Die Welt ist Klang
Eine Reihe zum Pendeln und Rutengehen habe ich geplant und deshalb angehört, was der Experte Rory Duff Luisa sagte. Etwas möchte ich hervorheben, weil es, glaube ich, bislang untergegangen ist. »Was ist wichtiger als das Licht?« fragte Rory. Antwort: »Der Klang.« Vibrationen führten zum Licht, und Licht verwandelte sich zu Materie (das dann morgen).
Das Johannes-Evangelium beginnt ja so:
Im Anfang war das Wort, / und das Wort war bei Gott, / und das Wort war Gott.
Im Anfang war es bei Gott.
Allers ist durch das Wort geworden, / und ohne das Wort wurde nichts, was geworden ist.
Und wir erinnern uns an den Beginn der Bibel, Genesis 1,1-4:
Im Anfang schuf Gott Himmel und Erde. … Gott sprach: Es werde Licht. Und es wurde Licht. Gott sah, dass das Licht gut war.
Rory Duff hat recht! Und auch Joachim-Ernst Berendt mit seinem Buch Nada Brahma: Die Welt ist Klang.
Das Wort ist zunächst nichts Geschriebenes, sondern eine Reihung von Lauten. Im Griechischen der Bibel war es der logos, der mehr ist als nur ein Wort. Darunter versteht man auch Inhalt, Bedeutung, Sinn. Ich deute auf etwas und spreche dessen Namen aus, nachdem ich ihn gedacht habe. Existieren heißt, gedacht zu werden, sagte Jean Charon. Bringe ich die Wörter in einen Zusammenhang, habe ich mehr als ihre Existenz; es scheint sich ein Sein zu zeigen. Und in diesem Kontext erscheint dann auch der Sinn, der mehr ist als das Sein.
Heutzutage wird achtlos geredet, und die Sprache wird als grobes Instrument verwendet, um einen Punkt zu machen, um etwas rüberzubringen. Die technokratische Gesellschaft vergisst dabei das Spiel und die Schönheit, weil sie immer zielgerichtet vorgeht. Doch eine andere Sprache ist möglich.
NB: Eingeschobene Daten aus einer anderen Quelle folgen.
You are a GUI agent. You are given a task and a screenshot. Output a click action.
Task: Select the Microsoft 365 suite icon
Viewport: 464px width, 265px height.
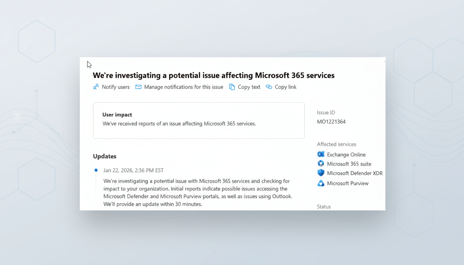click(x=321, y=164)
Maurice Merleau-Ponty meinte in seinem Buch Le visible et l’invisible (Das Sichtbare und das Unsichtbare, 1965), der Philosoph solle das Schweigen beherzigen. Und wenn er spricht, solle sein Ziel eine »Sprache der Koinzidenz sein, eine Art und Weise, die Dinge selbst sprechen zu lassen«. Dazu muss der Urheber sich zurücknehmen und schauen, was in ihn einfließt, was durch ihn fließt. Die wahre Heldin eines wahren Romans ist die Sprache; es ist alles erfunden, es gibt keinen fixen Bezugspunkt. Zwar kommt, wenn man alles rauslässt, auch viel Mist aufs Tablett wie beim Automatischen Schreiben der Surrealisten, aber Perlen können auch dabeisein wie in der Poesie.
Zum Abschluss noch zwei Zitate über die Poesie.
Joseph Brodski:
Das Abweisen des Überflüssigen ist per se der Geburtsschrei der Poesie — der Klang gewinnt die Oberhand über die Wirklichkeit, das Wesen über die Existenz.
Vito Acconci:
Die Poesie ist ein Versuch, die Sprache zu durchdringen und einen Zustand vor der Sprache (pre-language) zu erreichen — sie ist ein Schrei, ein Stocken, ein Kreischen.